Posted on: 10 February 2011 by Mark Howells
easyJet founder and largest shareholder Sir Stelios Haji-Ioannou has strongly criticised the way in which the airline handled issues relating to former chief executive Andy Harrison’s remuneration. In an open letter to chairman Sir Michael Rake, Sir Stelios declares, “We should have found a new CEO faster.”
Sir Stelios highlighted arrangements relating to a fixed term agreement covering 1 April to 30 September 2010 as being of particular concern. Harrison was was £1 million for this six-month period, Sir Stelios noted, “despite the fact that he left the company after only three months on 30 June 2010”.
Sir Stelios added that tension created by Harrison “regarding the brand dispute, and his insistence on litigation rather than early settlement, gave him the upper hand when negotiating the extraction of more cash from the company in the form of this retention bonus. The fact that he knew he would not be around to face the judgement from the trial constituted a true ‘moral hazard’.

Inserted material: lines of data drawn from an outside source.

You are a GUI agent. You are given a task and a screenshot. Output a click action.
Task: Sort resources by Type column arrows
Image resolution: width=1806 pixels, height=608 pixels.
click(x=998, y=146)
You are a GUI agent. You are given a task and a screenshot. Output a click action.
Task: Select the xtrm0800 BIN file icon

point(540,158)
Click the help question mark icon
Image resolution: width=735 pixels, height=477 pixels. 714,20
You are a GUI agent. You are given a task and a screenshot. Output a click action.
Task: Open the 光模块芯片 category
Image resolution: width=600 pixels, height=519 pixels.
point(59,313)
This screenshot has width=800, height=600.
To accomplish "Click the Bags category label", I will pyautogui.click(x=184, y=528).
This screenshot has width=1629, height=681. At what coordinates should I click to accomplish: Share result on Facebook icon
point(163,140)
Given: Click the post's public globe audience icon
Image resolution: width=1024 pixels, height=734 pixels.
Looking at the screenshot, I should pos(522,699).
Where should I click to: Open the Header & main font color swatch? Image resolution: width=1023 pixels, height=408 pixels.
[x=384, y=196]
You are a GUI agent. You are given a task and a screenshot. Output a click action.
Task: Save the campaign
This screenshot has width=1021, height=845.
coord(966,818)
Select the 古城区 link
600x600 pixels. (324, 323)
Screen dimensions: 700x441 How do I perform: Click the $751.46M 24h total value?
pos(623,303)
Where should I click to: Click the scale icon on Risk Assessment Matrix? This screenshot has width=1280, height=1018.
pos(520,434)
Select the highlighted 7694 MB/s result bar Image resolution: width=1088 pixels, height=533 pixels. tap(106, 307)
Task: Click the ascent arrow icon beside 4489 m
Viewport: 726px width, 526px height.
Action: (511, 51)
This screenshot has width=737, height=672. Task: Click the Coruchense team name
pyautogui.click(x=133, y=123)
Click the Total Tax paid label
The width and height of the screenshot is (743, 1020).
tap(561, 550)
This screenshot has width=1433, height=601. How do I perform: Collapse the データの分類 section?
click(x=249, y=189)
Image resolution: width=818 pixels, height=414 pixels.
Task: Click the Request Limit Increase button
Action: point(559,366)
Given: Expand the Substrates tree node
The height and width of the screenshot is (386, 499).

“The lesson to be learnt here is that the remuneration of salaried employees should never be de-coupled from the actual financial performance of the company. The decisions on crew numbers made in the winter of 2009/10 by Andrew Harrison in order to optically improve easyJet’s quarterly numbers led to the crew shortages in summer 2010, which in turn caused the reputation of both the company itself and the “easy” brand to sink to an all-time low in July and August 2010. At the same time, Mr Harrison walked away with £2.6 million in his pocket for less than a year’s worth of work plus another 400,000 stock options – which undoubtedly added further significant value to the £2.6 million already pocketed by him.”
Sir Stelios concludes his argument by saying that in insulating Harrison’s from the actual results in the 2009 deal, CEO ended up with “the right to destroy shareholder value in the summer of 2010 with impunity”.